#### [REQUIRED TASKS]
1. Answer the following from the passage on cancer and stem cell divisions:
(a) Which two organizations are named as sources of comments on the paper by Cristian Tomasetti and Bert Vogelstein?
(b) What model is proposed in place of the authors' two-group individualized model?
(c) Which exogenous factors does the passage list as playing a key role in carcinogenesis?
2. In the passage on cancer and stem cell divisions, change "carcinogenesis" to "tumor development" and give everything from "The hypothesis that" down to "to cancer initiation." again with that change.

After reading the paper by Cristian Tomasetti and Bert Vogelstein (1) and the following comments, including those from the World Health Organization International Agency for Cancer Research (Lyon, France) and the Collegium Ramazzini in Italy (2–10), we herein present a molecular biology, epidemiological and mathematical modeling reanalysis that strongly disagrees with their conclusion, stating that several cancer types may be caused by random somatic mutations arising during DNA replication of normal stem cells. Instead of the author's two-group individualized model, a three-group model is proposed, considerably reducing the fraction of cancer hypothetically attributable to random mutations.

The hypothesis that the lifetime risk of cancer differs according to tissue type due to the different total number of divisions of stem cells in normal tissues, is coherent with our knowledge on carcinogenesis, since, according to the somatic mutation theory, cancer is associated with mutations (11,12) and cell divisions are required for mutations to occur (13).

However, carcinogenesis is a multistep, multifactorial process, with etiological factors other than the natural proliferative rate of normal tissue (14). While random mutations, which may occur in addition to deterministic events during the whole process of carcinogenesis, are well known, this is more problematic when applied to cancer initiation.

Cancer may result from gene-environment interactions mediated by epigenetic mechanisms (15); thus, in addition to innate or acquired hereditary susceptibility factors, clearly exogenous factors such as chemicals, radiation and/or microorganisms, play a key role in carcinogenesis directly, by interfering with DNA, and/or indirectly, through epigenetic pathways (16–18).

#### [GIVEN RECORDS]
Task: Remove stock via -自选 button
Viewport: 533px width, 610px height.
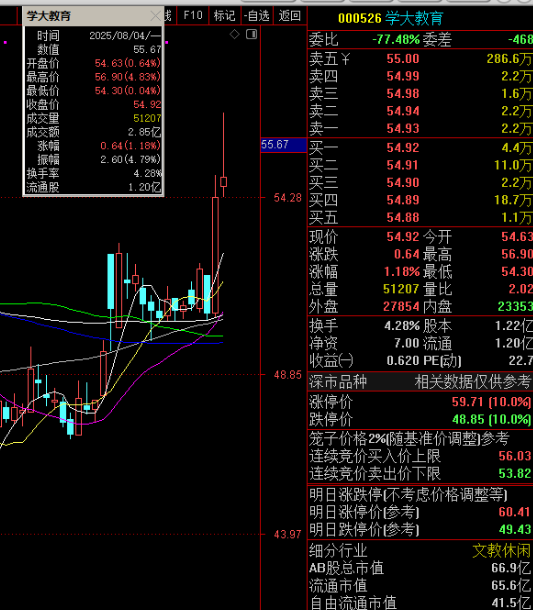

==

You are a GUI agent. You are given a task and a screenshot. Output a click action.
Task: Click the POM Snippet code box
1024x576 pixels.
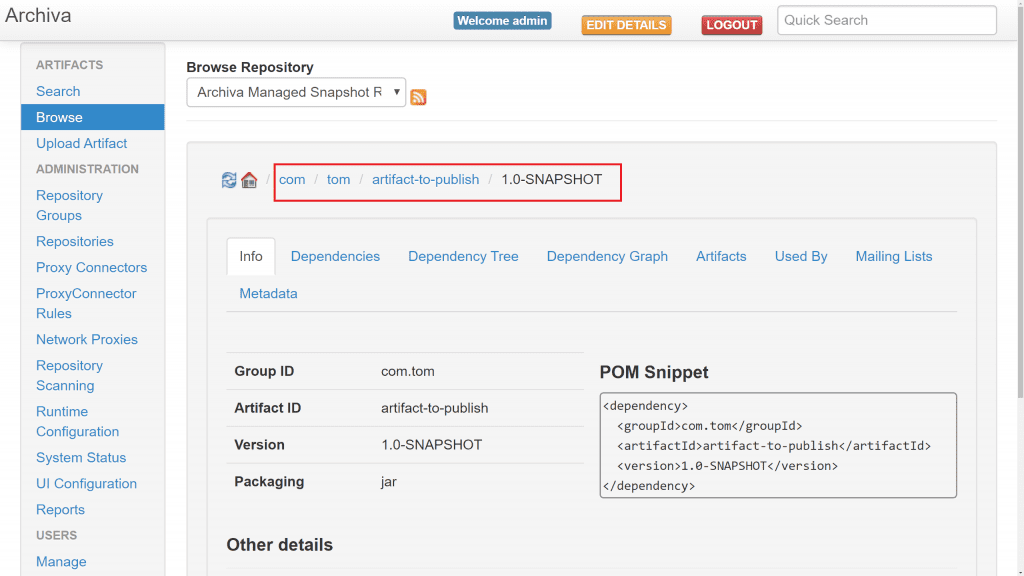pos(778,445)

#### [ANSWERS IN ORDER]
1.
(a) The World Health Organization International Agency for Cancer Research (Lyon, France) and the Collegium Ramazzini in Italy.
(b) A three-group model.
(c) Chemicals, radiation and/or microorganisms.

2.
The hypothesis that the lifetime risk of cancer differs according to tissue type due to the different total number of divisions of stem cells in normal tissues, is coherent with our knowledge on tumor development, since, according to the somatic mutation theory, cancer is associated with mutations (11,12) and cell divisions are required for mutations to occur (13).

However, tumor development is a multistep, multifactorial process, with etiological factors other than the natural proliferative rate of normal tissue (14). While random mutations, which may occur in addition to deterministic events during the whole process of tumor development, are well known, this is more problematic when applied to cancer initiation.